» DATASET EXCERPTS:
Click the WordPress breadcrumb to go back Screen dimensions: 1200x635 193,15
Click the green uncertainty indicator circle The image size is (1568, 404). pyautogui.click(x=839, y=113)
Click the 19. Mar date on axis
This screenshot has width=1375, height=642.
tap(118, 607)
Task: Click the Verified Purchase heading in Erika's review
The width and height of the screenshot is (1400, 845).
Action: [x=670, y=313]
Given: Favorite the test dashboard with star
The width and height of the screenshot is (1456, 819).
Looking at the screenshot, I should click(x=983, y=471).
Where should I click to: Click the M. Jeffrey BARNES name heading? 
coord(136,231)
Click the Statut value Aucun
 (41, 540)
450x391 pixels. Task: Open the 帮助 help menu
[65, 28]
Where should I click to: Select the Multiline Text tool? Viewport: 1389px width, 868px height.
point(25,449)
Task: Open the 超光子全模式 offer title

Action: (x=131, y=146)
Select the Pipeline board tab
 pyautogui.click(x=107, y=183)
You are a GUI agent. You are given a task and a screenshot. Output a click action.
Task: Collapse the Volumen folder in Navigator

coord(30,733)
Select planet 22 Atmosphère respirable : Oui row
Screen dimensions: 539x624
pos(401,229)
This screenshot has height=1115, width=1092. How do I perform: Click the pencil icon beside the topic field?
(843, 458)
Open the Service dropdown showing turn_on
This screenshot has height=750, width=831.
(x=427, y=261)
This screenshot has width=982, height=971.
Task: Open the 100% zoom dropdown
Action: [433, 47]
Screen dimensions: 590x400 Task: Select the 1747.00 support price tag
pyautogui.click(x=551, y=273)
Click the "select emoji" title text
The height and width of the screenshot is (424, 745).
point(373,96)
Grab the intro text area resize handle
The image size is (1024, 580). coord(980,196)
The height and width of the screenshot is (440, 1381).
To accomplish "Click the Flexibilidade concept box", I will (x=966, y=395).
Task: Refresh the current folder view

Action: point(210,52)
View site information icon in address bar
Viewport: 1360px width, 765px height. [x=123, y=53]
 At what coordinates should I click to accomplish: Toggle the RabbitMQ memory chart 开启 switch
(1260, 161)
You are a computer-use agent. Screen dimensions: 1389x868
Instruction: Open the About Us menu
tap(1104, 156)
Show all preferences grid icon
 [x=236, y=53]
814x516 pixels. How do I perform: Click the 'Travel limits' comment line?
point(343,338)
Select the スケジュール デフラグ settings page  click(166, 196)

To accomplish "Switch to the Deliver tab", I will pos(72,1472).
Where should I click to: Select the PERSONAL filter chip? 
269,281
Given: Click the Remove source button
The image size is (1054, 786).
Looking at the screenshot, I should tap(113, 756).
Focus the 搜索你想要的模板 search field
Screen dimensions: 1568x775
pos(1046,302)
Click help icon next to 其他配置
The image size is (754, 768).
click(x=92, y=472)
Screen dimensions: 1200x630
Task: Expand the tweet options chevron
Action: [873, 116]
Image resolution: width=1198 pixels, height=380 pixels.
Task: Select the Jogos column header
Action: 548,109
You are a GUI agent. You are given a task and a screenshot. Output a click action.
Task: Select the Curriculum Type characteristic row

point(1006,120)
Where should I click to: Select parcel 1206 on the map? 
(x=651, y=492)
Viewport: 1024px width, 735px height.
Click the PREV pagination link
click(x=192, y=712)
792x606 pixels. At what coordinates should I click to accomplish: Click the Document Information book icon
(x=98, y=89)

» TASK OBJECTIVE: Copy the records from the line containing "Where should I click to: Select parcel" through the end of the records, requests included. Scale every coordinate in the answers by 1.25, rounding to whole numbers with halves rounded up.

» TASK RESULT:
Where should I click to: Select parcel 1206 on the map? 
(x=814, y=615)
Viewport: 1024px width, 735px height.
Click the PREV pagination link
click(x=240, y=890)
792x606 pixels. At what coordinates should I click to accomplish: Click the Document Information book icon
(x=123, y=111)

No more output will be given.